The World Bank projects private consumption growth at 4.6% and government consumption growth at 4.9%, Mr Kiatipong said.

Thailand's economy expanded 2.8% from a year earlier in the three months through March, the first time it grew below 3% since mid-2015.

Merchandise shipments contracted by 4%, marking the first quarterly contraction in three years, mainly due to flagging global and regional economic growth hit by unresolved trade disputes and increased protectionism.

Public investment declined slightly over the past two quarters as implementation of megaprojects was delayed, while private investment in the first quarter remained close to its three-year high.

Mr Kiatipong said domestic investment would be the main contributor to economic growth in the second half, driven by the ongoing infrastructure megaproject investment process, but the engine would lose some momentum over the next few years resulting from the lengthy government formation.

Brigit Hansl, the World Bank's country manager for Thailand, said the Bank of Thailand's Monetary Policy Committee is expected to maintain its policy rate at 1.75% because of the slower pace of economic expansion and subdued inflation.

Headline inflation is estimated to stay near the low end of the 1-4% target range and if this is the case, monetary policy and fiscal buffers are expected to remain adequate to address further macroeconomic shocks.

"Slower pace of growth of the Thai economy is in line with other economies worldwide. With Thailand's strong economic fundamentals, we don't see a reason for a policy rate manoeuvre," she said.

The World Bank predicts the baht will see an upward bias against the greenback, given that infrastructure megaproject investment and a sizeable current account surplus would further attract both short-term offshore funds to flow into the Thai equity and bond markets, and foreign direct investment.

"We believe the time is ripe for fiscal policy to once again lift domestic demand," Noelan Arbis, an economist at HSBC, said in a research note.

But fiscal support this time should be different from the past, he said.
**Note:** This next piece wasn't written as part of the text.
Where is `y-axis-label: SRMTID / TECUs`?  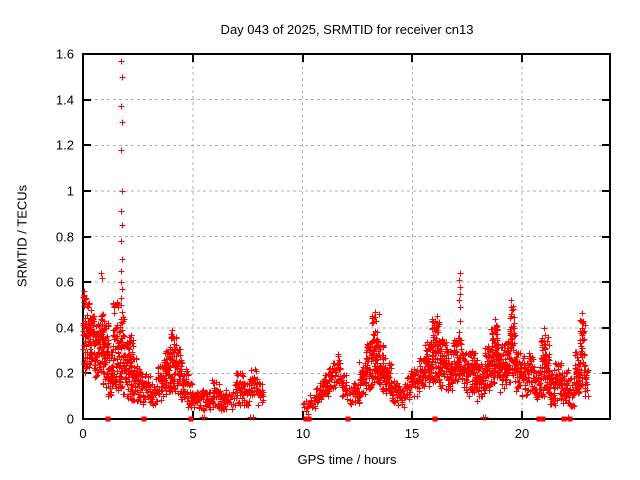 y-axis-label: SRMTID / TECUs is located at coordinates (22, 236).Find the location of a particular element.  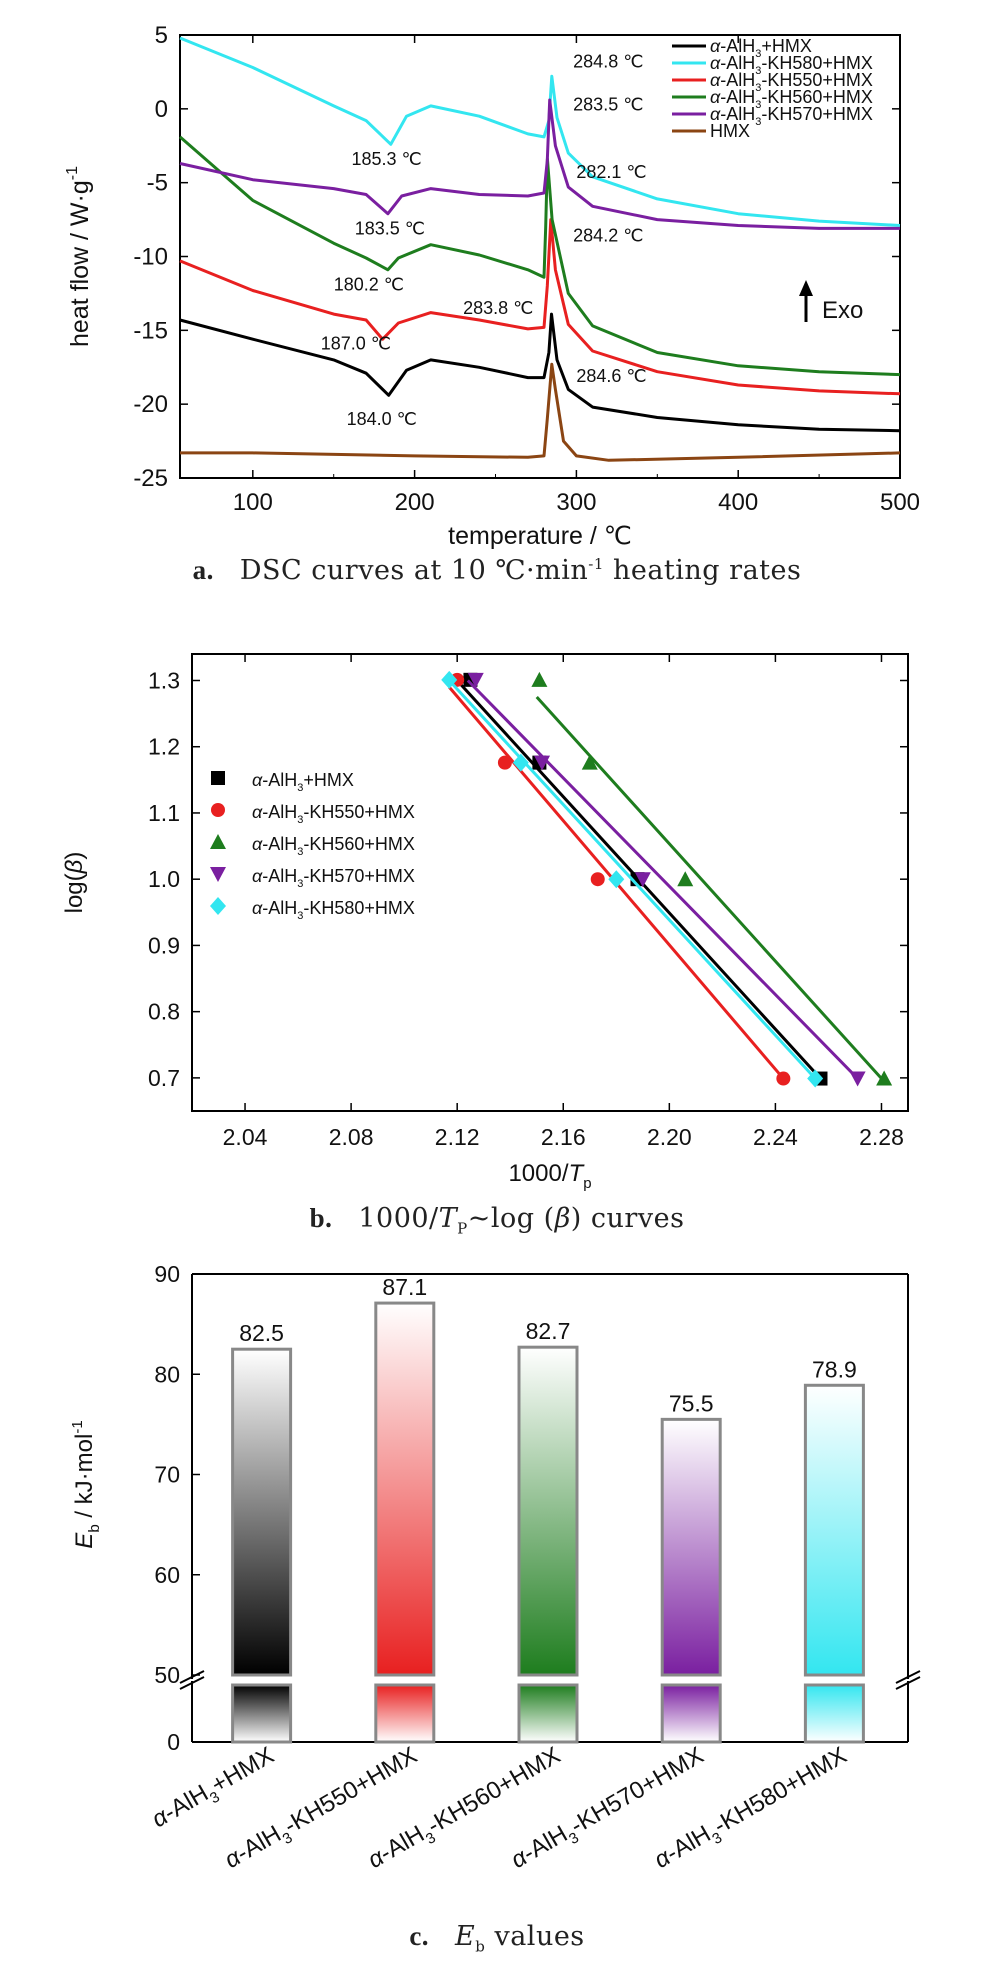

y-tick-label: 60 is located at coordinates (167, 1575).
Previous fiscal measures focused on raising private consumption through a build-up of household debt, which has now risen to 80% of GDP. Moreover, the Bank of Thailand has less ammunition to ease compared to previous cycles.
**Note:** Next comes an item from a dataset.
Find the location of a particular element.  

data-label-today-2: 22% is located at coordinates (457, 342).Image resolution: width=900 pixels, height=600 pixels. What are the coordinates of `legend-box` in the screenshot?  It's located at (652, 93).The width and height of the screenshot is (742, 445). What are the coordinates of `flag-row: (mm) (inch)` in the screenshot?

A balanced approach to raising domestic demand without raising household debt is thus needed for a sustainable boost to growth.

Mr Arbis believes measures such as a minimum wage hike, debt forgiveness programmes, tax cuts and welfare transfer schemes would help raise private consumption while easing the consumer debt burden.

"Fortunately, the ruling coalition, led by the Palang Pracharath Party, broadly agrees on the need to use fiscal policy to boost growth and has introduced similar measures," he said. "Timely implementation of these policies, however, is needed to offset external headwinds and the delay in implementing the fiscal 2020 budget."